2004-01-28 Thread stairwaymail-mysql
So should we always use InnoDB over BerkeleyBD? I was
under the impression Berkeley was faster and better at
handling transactions.

Dan

-Original Message-
From: Bruce Dembecki [mailto:[EMAIL PROTECTED]
Sent: Wednesday, January 28, 2004 11:01 AM
To: [EMAIL PROTECTED]
Subject: Re: Memory Problems on a G5/OSX/MySql4.0.17


 I don't think there would be any benefit to using
InnoDB, at least not
 from a transaction point of view

For the longest time I was reading the books and
listening to the experts
and all I was hearing is InnoDB is great because it
handles transactions.
Having little interest in transactions per se I pretty
much started tuning
things out whenever people mentioned InnoDB.

One day when talking to some MySQL AB folks they asked
why I wasn't using
InnoDB... I kind of looked at them blankly and replied
that I don't need
transactions, and they looked back as if I was mad.

Turns out InnoDB is far better at handling large
databases than MyISAM, we
had a massive (and I do mean massive) increase in
performance just by
switching to InnoDB. Uses a little more disk space,
but it's worth it, and
with a 5GByte database and a G5 server you have room
to spare, even if you
only got the smaller disks.

InnoDB is a major thing for us now, everything is
InnoDB. If an Engineer
complains something they have done is running slowly
it usually turns out to
be they made some new thing and didn't make the table
InnoDB. The fix is
easy and quick. I also suspect that you could do away
with that nightly
table repair that ties up the machine for hours at a
time if you were using
InnoDB.

We have 4 G5 towers serving MySQL for us, all DP2GHz
machines with 4GBytes
of RAM. If your data is changing rapidly, as it
appears from your samples
most pages include some sort of insert, you will have
limited benefit from
the Query cache - every time a table receives any type
of change to it's
data any queries in the query cache that use that
table are dumped. In
February we are adding to the mix with 2 G5 XServes...

Supplied information -

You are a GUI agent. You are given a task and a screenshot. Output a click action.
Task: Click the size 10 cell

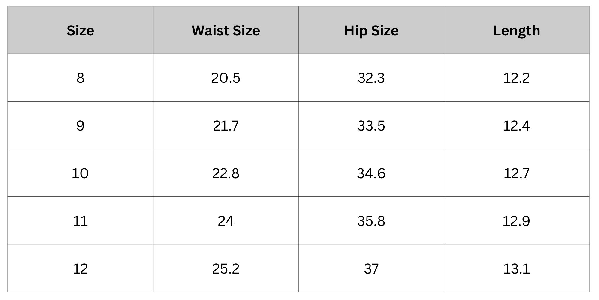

Things to do -
1 - In the mailing-list post about InnoDB, how many G5 towers serve MySQL?
2 - Update the InnoDB post from the words "We have 4 G5" through "2 G5 XServes...", replacing "RAM" with "memory".
3 - Write what comes next in the mailing-list post on InnoDB, picking up after its last sentence.
You can set the material aside; it plays no part here.

Task-by-task answers -
1 - Four.

2 -
We have 4 G5 towers serving MySQL for us, all DP2GHz
machines with 4GBytes
of memory. If your data is changing rapidly, as it
appears from your samples
most pages include some sort of insert, you will have
limited benefit from
the Query cache - every time a table receives any type
of change to it's
data any queries in the query cache that use that
table are dumped. In
February we are adding to the mix with 2 G5 XServes...

3 -
These are for new
projects, the current servers are handling their loads
fine.

On the Disk side we got the dual 250GBytes and
mirrored them for redundancy,
speed isn't an issue as far as we can tell.

We chose to replace our old database servers with G5s.
The old machines were
quad processor Sun boxes, and one was an 8 CPU
machine. The G5s left them
all for dead in terms of performance, although I'd
prefer a couple of extra
processors, something inside me still feels better
knowing that when a
process goes AWOL it's not holding up 50% of the
server's resources. The
Application servers are still typically Sun, although
new ones won't be.

We average about 140 Queries per second per machine
(of course the load
isn't that well distributed... but it gives you an
idea), and typical high
points are about 400 - 500 qps on any given machine
without stressing the
machines (replication catch up can see 1500 - 2000
queries per second, but
that's not so common and of course is mostly inserts).

Before we did the upgrade to 4.0.17 during last
Friday's maintenance window
we were over 1.5 billion queries total for the 28 days
the machines had been
up.

So.. My tips for you:

1) Consider a switch to InnoDB, the performance hit
was dramatic, and it's
about SO much more than transactions (which we still
don't do)!

2) Drop the query cache to something more practical, a
gigabyte is fine if
your data is static, if it's not it's way too much. We
use 128MBytes and
typically have about a 30% hit rate on the Query cache
and the busiest
server is showing 80MBytes unused memory in the query
cache and a 41% hit
rate, and our databases take about 40G of disk space.
Remember having a big
query cache doesn't help if it's mostly sitting unused
(in fact if ours are
still sitting with 80M free in a week I'll drop all of
them 64MBytes).

3) Give lots of memory to InnoDB, I'll share my
settings below.

4) Take most of the non InnoDB memory settings and
drop them down real low,
InnoDB does well on it's own and if you convert all
tables you don't need to
leave much in the way of resources for MyISAM.

5) Turn on and use the slow query log (and if need be
change the time needed
to qualify as a slow query, the default 10 seconds is
a lifetime). You may
not code the queries yourself, but you can identify
the queries that are
causing problems and from there you can advise the
client on changes to the
database structure (indexes etc) or at least tell him
exactly what the
problem queries are.

6) Go get MyTOP from Jeremy Zawodny at
http://jeremy.zawodny.com/mysql/mytop/ - personally I
like version 1.3 but
that may just be what I am used to... You may not be
able to control the
coding part but you can at least monitor the server
and see what it's up to
and quickly and easily see problems.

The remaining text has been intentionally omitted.